Founded on Jesus’ blueprint for discipleship, John Wesley developed a simple plan for maturing and equipping the saints. Wesley said, “The Church changes the world not by making converts but by making disciples.” Jesus commanded us to: “go and make disciples of all nations, baptizing them in the name of the Father and of the Son and of the Holy Spirit, and teaching them to obey everything I have commanded you. And surely I am with you always, to the very end of the age." (Matthew 28:19,20)

Biblical Discipleship: “Whoever claims to live in him must walk as Jesus did.” (1 John 2:6)

Growing Authentic Disciples of Jesus
Discipleship is a common term in churches, but how well are we developing Christ-like people? With millions of born again Christians suffering from biblical illiteracy and culture-accommodating lifestyles, we must reassess how we train people to be true followers of our Lord Jesus.

How Jesus Taught:
Jesus ministered to the multitudes at least 17 times according to the Bible. However, there are approximately 46 mentions in the Bible where He spent His time in private with His disciples. In those smaller group settings He trained His committed followers for their own ministries. He ministered one-on-one, one-on-two, and one-on-three. At other times His ministry was conducted one-on-twelve.

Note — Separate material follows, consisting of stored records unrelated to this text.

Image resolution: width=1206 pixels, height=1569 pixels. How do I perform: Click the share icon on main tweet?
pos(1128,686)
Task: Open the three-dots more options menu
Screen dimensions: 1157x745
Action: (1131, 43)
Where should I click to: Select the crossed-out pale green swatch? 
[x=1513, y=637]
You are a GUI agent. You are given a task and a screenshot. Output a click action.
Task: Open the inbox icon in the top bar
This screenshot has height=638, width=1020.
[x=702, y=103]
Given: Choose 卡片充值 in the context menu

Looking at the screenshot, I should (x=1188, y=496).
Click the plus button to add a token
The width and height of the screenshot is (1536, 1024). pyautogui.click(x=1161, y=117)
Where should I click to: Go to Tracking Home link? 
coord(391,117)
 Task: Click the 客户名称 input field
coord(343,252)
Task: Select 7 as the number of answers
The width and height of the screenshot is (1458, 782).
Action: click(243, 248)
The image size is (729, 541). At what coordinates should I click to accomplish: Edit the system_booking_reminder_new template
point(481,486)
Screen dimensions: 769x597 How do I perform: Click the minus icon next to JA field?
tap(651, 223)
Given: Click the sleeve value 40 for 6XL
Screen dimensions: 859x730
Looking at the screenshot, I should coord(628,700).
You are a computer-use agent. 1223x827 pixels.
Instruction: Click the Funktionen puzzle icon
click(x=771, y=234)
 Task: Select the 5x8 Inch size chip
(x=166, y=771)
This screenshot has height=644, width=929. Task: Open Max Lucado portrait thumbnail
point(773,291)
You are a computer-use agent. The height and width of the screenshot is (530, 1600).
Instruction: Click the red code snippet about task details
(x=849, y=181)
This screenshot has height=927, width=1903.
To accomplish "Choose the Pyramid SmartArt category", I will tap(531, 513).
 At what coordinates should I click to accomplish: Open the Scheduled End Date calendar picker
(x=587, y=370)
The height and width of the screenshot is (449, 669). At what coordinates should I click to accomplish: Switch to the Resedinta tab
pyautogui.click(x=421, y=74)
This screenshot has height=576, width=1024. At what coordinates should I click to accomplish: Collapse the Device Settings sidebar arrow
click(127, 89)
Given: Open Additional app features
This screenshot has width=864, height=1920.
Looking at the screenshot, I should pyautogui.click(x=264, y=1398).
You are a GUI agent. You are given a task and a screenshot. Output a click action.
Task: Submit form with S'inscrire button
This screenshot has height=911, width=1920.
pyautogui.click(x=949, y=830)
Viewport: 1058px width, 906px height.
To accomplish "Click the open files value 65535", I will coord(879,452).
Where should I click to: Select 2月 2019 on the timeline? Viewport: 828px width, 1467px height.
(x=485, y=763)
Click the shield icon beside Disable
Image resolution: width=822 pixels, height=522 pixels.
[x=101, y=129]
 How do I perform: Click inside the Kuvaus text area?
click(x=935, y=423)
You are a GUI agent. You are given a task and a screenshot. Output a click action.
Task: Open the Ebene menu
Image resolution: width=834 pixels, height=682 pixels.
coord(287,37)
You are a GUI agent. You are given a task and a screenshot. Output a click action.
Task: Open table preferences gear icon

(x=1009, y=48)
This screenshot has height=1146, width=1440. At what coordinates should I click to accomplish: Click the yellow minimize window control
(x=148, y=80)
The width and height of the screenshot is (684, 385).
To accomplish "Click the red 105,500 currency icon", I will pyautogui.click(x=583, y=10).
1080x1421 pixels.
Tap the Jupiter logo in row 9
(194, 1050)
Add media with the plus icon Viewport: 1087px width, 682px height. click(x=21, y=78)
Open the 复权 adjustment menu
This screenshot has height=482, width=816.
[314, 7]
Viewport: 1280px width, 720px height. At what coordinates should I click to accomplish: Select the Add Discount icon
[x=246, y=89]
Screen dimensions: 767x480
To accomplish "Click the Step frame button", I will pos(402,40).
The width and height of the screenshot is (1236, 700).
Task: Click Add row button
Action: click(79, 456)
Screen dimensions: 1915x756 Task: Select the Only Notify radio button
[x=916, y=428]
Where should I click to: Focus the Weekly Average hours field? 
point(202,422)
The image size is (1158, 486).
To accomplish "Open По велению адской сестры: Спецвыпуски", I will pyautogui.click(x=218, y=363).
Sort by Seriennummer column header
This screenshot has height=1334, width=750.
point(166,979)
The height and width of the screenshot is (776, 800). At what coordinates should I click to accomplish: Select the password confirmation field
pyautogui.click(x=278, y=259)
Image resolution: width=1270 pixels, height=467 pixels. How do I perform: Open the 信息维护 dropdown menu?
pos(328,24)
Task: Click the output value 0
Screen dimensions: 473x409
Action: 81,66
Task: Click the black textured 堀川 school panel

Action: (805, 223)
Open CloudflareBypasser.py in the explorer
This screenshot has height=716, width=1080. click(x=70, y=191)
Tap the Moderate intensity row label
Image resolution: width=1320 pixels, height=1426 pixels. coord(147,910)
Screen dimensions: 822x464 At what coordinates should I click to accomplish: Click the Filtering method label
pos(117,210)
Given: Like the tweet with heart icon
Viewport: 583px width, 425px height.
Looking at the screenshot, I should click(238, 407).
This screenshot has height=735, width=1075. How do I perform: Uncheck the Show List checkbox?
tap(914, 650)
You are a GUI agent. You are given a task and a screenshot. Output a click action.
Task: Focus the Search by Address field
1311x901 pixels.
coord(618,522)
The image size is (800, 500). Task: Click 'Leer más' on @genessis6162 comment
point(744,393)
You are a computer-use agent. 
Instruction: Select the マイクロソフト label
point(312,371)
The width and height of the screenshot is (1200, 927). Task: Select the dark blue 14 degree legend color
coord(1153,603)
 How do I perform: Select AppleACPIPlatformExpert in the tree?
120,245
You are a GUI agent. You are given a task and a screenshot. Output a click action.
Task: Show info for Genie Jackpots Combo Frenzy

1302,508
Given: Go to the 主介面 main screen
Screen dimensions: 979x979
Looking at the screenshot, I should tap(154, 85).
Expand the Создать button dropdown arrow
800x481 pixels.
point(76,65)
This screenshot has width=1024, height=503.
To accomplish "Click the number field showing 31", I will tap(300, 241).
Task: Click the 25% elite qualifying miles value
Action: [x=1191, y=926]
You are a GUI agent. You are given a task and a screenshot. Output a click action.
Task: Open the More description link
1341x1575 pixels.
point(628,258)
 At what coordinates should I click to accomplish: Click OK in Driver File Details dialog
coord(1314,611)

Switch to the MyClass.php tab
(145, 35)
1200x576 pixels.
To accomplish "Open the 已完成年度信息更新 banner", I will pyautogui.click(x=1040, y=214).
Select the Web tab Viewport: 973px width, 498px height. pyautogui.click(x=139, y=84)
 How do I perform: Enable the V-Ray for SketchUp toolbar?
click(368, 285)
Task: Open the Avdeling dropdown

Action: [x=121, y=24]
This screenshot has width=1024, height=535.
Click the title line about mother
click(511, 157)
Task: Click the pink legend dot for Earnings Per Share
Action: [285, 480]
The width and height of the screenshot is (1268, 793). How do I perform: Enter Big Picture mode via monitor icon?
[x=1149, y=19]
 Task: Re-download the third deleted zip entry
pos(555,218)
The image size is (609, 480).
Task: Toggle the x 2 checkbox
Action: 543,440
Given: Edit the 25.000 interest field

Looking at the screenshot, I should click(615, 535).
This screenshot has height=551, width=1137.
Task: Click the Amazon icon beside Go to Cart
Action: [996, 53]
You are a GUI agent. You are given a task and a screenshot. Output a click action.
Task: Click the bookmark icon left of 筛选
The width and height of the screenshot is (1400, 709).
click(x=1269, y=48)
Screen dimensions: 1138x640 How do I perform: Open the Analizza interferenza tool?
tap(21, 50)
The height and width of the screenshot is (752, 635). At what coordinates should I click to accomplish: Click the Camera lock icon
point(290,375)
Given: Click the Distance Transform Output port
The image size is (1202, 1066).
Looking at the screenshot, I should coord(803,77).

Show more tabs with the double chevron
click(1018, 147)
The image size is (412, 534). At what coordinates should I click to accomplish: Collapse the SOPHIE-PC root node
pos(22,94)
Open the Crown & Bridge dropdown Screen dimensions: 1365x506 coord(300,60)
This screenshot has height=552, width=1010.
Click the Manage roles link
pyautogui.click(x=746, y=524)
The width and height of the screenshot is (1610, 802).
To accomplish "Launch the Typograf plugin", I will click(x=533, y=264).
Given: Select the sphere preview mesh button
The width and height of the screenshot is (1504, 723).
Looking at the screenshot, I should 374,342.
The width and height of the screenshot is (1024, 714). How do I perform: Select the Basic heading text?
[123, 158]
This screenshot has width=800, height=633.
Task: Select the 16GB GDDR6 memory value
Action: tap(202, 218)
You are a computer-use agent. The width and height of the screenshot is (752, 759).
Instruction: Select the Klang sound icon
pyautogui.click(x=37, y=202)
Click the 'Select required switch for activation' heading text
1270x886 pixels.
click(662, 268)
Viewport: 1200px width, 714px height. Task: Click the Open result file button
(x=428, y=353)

He also provided on-the-job training with the 70; and spent some apprenticeship time with the 120 as well as placing some emphasis with the 500 in Galilee.

“Go And Make Disciples...Teaching Them To Obey” (Show, Tell, Release, Supervise):
The great commission has two parts. The first is for us to go and make disciples. The second is of no less significance, but most often set aside to secondary importance if used at all. It is to teach them (apprentice disciples) to obey. In fact, there cannot be a disciple without this training. And there cannot be training without accountability.

The primary objective of the Church today as outlined by Jesus is for disciples of Jesus to develop other men and women into disciples. Discipleship should be at the forefront of our efforts. Everything we do, say and teach should be considered as we ask, “How will this help us make disciples?”

The most effective manner to train and equip people for any skill is by providing effective models and opportunities to practice the skill itself. Jesus used a show, tell, release, and supervise model of training. After calling the disciples, He took them along with Him, teaching and healing the sick as He went. Then, after He thought the disciples had seen and learned enough to try for themselves, He commissioned, empowered, instructed, and sent them out to do the same things. This model of training should be no different for those desiring to bring others into a complete understanding and walk in Christ-likeness.

Wesley’s Four Basic Convictions for Discipleship:
1. The Necessity of Discipleship:
John Wesley wrote, “I am more and more convinced that the devil himself desires nothing more than this, that the people of any place should be half-awakened and then left to themselves to fall asleep again.”

2. The Necessity of Small Groups for Discipleship:
In 1743 John Wesley organized a society. “Such a society is no other than a company of men having the form and seeking the power of godliness, united in order to pray together, to receive the word of exhortation, and to watch over one another in love, that they may help each other to work out their own salvation.” Discipline was the key to this level of holy living. Wesley created 3 strands of discipleship: Societies, Classes, and Bands.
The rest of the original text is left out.